-- Opening Marker --
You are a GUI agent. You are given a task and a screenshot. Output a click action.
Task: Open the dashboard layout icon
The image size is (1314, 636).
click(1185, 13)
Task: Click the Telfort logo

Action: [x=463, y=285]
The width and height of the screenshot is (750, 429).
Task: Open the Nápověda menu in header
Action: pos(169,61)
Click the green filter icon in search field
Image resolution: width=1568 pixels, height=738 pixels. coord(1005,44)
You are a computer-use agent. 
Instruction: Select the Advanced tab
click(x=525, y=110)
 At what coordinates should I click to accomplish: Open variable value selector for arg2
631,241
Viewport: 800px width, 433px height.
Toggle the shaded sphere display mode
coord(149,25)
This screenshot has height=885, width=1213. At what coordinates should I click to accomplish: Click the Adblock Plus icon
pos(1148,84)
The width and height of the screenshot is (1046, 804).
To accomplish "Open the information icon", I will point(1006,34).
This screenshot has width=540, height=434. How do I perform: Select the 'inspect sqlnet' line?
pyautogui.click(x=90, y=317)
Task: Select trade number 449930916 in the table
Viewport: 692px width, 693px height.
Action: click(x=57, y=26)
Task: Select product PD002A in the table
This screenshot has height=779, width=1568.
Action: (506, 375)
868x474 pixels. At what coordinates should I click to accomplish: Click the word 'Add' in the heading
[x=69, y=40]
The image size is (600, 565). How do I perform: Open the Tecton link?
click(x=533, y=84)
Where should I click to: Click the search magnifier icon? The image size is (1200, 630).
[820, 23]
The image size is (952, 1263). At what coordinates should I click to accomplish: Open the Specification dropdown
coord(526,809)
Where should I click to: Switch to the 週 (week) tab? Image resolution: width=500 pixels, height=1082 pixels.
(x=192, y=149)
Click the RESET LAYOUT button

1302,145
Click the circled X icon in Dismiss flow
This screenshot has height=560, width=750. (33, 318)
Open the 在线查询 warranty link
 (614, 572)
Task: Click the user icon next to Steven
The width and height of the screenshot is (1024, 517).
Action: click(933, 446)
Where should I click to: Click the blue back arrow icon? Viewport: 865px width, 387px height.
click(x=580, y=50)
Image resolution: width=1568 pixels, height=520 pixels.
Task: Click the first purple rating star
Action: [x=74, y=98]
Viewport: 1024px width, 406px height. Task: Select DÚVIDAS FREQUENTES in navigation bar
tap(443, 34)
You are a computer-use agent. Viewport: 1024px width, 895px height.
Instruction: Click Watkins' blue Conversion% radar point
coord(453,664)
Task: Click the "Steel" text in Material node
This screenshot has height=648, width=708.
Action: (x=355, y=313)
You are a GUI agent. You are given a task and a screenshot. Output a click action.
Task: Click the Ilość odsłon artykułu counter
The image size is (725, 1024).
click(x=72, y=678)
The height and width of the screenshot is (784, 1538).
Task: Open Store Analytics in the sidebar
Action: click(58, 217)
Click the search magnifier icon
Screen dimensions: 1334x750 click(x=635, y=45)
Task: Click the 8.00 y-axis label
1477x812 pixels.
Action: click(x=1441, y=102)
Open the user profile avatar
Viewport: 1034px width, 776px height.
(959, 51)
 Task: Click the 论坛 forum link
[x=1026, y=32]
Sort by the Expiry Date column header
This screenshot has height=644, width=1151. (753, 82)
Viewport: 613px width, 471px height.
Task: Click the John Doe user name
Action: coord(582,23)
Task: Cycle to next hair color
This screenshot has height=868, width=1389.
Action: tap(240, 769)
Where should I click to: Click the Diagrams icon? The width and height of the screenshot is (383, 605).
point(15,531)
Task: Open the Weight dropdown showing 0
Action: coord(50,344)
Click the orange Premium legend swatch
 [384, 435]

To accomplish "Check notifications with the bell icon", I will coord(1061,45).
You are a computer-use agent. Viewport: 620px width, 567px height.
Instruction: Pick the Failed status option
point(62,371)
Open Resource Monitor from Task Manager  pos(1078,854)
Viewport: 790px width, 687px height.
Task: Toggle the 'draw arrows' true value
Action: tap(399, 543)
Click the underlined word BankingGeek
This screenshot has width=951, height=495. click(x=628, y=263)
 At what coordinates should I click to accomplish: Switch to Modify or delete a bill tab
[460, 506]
-- Closing Marker --
# ASSIGNMENT:
Exactly the lines from the one holding "Instruction: Pick the Failed status option" through the end of the records above are to be returned, and nothing else.

# FINISHED TASK:
Instruction: Pick the Failed status option
point(62,371)
Open Resource Monitor from Task Manager  pos(1078,854)
Viewport: 790px width, 687px height.
Task: Toggle the 'draw arrows' true value
Action: tap(399, 543)
Click the underlined word BankingGeek
This screenshot has width=951, height=495. click(x=628, y=263)
 At what coordinates should I click to accomplish: Switch to Modify or delete a bill tab
[460, 506]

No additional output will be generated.